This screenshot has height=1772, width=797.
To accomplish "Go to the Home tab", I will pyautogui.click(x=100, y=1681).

• • • • • • •

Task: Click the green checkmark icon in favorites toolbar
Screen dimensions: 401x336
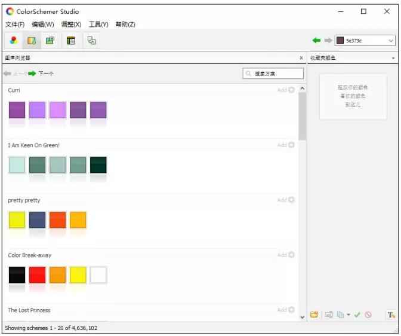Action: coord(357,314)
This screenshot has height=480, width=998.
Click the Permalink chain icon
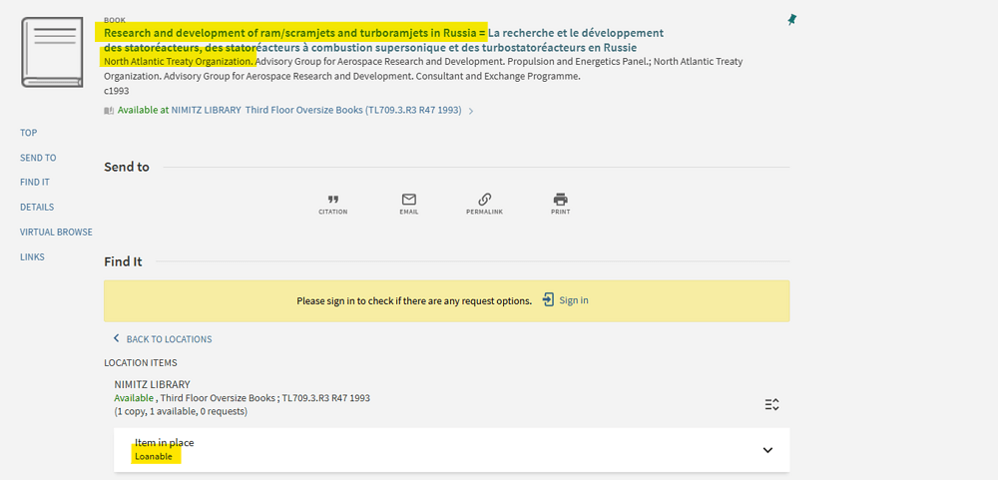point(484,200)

• • • • • • •

Assigned task: Spot every line in the entries that includes the word "height", and copy each one out.

Output below:
This screenshot has height=1772, width=797.
This screenshot has height=480, width=998.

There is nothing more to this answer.